### Exercise prompt
Where a line below carries the word "disk", include it in the count, then give the count alone.

### Input data
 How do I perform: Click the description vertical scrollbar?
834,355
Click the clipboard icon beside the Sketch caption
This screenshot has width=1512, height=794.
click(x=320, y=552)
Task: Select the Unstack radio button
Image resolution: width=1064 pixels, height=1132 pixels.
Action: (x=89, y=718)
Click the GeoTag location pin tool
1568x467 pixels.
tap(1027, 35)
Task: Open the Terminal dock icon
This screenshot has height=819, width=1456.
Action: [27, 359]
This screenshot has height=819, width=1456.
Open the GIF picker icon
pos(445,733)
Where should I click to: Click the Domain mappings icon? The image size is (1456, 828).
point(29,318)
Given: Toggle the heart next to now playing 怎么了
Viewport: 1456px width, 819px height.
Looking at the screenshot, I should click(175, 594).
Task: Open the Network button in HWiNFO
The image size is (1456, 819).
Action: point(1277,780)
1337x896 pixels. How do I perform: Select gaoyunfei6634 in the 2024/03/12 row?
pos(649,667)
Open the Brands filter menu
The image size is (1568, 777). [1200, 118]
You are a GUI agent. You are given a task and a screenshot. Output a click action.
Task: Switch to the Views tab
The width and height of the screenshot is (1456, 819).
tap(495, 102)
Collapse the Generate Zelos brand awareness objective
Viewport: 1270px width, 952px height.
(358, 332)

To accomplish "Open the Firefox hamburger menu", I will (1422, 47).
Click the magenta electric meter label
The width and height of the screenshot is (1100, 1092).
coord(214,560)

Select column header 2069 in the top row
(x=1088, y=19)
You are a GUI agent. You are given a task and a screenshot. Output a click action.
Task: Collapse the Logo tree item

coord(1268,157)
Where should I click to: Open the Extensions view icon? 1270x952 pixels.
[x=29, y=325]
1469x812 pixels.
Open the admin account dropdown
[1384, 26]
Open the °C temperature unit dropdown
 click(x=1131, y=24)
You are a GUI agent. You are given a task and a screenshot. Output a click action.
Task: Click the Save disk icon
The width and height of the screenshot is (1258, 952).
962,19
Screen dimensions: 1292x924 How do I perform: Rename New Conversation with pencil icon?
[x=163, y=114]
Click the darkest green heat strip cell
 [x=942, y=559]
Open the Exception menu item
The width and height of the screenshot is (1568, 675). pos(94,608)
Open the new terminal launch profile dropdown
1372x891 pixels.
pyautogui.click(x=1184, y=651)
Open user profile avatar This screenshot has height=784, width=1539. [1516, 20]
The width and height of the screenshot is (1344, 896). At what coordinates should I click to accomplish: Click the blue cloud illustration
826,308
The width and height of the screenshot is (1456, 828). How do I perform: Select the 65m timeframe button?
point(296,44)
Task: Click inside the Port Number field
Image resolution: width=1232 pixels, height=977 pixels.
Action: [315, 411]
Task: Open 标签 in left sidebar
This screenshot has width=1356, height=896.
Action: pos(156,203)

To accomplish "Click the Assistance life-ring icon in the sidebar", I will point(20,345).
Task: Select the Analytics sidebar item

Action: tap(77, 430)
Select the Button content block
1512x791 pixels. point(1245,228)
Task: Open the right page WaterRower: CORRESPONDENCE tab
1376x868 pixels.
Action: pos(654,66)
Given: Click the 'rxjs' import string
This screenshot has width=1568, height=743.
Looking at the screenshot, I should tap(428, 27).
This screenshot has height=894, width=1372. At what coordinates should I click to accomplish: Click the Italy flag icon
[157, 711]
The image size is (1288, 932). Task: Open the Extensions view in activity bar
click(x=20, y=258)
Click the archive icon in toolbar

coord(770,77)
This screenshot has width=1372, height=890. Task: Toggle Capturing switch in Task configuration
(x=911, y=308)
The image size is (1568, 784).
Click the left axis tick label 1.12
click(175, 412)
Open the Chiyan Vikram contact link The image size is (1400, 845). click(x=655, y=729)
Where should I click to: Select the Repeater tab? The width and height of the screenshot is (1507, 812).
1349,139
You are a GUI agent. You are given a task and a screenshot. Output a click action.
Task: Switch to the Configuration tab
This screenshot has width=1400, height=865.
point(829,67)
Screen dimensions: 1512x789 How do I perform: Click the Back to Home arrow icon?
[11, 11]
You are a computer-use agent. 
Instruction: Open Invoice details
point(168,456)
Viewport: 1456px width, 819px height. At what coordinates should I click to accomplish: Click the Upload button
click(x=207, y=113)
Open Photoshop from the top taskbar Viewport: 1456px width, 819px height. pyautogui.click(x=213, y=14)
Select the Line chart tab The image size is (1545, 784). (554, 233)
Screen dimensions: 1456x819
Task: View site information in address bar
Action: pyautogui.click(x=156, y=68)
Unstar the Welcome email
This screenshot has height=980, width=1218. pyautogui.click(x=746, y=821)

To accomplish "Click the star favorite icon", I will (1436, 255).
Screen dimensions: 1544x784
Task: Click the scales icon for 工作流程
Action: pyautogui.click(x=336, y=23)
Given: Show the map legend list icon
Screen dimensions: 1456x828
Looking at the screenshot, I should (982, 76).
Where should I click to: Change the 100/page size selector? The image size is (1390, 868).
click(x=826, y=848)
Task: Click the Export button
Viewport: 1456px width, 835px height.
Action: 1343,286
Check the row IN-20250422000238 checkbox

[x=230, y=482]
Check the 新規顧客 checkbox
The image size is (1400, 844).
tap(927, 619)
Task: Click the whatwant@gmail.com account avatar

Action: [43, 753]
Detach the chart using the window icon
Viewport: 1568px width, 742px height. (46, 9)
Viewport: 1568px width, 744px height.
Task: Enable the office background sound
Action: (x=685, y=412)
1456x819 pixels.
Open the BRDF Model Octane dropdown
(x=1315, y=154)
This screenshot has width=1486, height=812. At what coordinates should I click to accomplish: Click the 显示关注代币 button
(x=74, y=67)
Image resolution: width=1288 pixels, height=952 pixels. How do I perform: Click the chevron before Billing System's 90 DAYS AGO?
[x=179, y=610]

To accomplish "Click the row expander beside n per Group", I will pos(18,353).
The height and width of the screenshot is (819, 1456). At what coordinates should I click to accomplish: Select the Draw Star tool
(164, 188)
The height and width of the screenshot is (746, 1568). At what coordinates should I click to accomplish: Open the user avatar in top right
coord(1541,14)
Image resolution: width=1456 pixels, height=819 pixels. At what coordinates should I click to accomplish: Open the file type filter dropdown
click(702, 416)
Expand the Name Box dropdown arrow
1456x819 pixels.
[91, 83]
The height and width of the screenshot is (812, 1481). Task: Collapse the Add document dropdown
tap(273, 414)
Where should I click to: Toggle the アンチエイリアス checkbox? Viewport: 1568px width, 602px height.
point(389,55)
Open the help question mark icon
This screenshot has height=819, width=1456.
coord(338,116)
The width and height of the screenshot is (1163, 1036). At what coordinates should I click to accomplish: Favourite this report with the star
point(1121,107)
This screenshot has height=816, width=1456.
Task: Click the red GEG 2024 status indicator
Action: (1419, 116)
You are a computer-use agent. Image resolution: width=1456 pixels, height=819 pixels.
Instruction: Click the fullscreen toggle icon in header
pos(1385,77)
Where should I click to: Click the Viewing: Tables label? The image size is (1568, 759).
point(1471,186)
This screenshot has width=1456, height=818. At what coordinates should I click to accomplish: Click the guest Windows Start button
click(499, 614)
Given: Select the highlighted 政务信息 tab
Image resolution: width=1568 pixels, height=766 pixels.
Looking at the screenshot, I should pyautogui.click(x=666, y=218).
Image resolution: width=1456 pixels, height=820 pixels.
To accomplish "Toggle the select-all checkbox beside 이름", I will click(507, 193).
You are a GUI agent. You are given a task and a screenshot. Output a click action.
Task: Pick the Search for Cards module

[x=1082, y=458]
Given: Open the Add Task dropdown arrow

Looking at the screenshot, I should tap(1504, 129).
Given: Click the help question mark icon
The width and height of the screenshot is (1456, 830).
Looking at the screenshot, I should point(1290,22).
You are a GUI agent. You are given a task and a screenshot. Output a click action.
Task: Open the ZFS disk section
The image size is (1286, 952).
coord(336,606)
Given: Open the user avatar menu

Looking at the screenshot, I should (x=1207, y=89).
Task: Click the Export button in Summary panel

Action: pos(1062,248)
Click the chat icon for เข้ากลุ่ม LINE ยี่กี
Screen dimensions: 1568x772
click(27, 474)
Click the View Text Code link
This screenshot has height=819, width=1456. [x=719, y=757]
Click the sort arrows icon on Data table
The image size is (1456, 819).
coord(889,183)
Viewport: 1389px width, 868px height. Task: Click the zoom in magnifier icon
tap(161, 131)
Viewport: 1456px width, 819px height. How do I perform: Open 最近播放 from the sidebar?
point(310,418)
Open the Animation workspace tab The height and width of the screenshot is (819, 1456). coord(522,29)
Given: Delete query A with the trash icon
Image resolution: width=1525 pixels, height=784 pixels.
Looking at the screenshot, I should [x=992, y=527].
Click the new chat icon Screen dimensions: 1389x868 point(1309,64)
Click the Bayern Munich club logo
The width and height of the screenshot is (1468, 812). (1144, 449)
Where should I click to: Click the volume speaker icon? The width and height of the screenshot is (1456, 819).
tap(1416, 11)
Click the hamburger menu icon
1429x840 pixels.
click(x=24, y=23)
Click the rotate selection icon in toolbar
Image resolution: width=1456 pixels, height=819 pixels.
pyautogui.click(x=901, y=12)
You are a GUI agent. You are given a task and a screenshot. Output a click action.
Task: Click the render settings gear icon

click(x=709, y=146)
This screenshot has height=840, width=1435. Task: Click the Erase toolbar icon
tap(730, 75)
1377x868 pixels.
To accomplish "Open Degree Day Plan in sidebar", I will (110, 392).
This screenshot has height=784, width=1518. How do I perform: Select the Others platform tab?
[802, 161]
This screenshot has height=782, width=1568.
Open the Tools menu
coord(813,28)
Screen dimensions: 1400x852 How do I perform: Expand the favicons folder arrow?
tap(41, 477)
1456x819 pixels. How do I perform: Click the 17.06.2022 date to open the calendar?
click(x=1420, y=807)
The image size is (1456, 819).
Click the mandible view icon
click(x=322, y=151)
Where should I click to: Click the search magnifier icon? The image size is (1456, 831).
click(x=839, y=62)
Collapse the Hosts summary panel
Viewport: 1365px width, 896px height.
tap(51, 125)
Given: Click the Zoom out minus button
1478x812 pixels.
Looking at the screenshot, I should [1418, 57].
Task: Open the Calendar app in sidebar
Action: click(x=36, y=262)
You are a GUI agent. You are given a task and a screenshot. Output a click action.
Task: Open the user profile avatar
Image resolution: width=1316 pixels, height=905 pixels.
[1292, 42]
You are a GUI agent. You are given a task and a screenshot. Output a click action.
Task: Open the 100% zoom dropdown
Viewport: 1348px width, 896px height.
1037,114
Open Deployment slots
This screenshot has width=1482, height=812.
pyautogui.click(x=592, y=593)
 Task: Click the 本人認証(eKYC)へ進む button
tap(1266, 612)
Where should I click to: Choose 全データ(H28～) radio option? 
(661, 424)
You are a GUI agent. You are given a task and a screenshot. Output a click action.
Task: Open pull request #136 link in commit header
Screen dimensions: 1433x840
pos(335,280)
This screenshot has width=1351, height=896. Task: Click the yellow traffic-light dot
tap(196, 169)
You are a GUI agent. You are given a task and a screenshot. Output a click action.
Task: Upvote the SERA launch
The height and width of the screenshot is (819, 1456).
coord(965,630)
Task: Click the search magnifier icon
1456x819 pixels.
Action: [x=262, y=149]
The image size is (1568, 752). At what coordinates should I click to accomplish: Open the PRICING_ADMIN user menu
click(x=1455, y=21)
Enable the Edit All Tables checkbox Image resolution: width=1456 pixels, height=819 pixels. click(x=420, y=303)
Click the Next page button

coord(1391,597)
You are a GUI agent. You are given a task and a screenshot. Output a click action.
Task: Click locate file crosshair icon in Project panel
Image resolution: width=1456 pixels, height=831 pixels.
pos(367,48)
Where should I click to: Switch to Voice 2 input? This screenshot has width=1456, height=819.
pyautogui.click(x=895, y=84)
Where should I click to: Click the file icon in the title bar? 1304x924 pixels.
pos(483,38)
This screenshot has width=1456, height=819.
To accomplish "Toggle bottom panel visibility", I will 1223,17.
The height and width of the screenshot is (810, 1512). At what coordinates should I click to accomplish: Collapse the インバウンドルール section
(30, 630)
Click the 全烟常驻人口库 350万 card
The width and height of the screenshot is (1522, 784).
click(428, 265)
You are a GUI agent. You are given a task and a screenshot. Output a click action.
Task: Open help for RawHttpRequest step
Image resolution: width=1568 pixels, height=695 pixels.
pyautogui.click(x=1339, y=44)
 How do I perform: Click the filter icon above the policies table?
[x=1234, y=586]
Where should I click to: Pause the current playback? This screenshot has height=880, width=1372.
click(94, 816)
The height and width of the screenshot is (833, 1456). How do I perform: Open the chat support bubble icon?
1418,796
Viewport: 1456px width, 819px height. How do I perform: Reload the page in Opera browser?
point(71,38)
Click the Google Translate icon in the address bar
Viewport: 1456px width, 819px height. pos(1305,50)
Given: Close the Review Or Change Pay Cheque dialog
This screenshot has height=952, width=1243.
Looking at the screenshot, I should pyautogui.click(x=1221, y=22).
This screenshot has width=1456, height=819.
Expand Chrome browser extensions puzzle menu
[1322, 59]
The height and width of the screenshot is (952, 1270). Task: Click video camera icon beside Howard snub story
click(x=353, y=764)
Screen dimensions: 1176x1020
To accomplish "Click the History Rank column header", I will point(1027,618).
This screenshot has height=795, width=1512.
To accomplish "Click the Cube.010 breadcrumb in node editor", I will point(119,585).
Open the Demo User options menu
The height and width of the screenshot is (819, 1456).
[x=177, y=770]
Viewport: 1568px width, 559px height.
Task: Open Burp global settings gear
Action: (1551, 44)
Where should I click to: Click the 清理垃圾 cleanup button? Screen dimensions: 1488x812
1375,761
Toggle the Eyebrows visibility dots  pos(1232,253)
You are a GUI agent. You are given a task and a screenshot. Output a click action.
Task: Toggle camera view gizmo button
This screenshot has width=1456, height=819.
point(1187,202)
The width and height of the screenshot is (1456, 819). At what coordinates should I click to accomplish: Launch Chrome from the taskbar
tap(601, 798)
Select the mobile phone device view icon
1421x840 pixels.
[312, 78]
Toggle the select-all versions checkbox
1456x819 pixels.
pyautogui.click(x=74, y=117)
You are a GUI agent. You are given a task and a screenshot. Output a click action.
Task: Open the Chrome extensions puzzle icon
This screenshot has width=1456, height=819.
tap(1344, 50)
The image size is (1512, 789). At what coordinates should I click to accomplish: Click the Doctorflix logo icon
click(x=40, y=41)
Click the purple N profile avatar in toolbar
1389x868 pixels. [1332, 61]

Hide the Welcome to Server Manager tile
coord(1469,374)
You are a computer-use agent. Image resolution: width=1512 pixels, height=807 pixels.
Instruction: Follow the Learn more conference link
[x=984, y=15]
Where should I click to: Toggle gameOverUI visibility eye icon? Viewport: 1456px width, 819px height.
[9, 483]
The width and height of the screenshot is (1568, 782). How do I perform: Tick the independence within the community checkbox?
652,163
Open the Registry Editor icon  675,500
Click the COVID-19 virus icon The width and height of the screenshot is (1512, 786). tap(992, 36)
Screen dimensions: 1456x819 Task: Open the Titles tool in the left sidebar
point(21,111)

### Answer area
2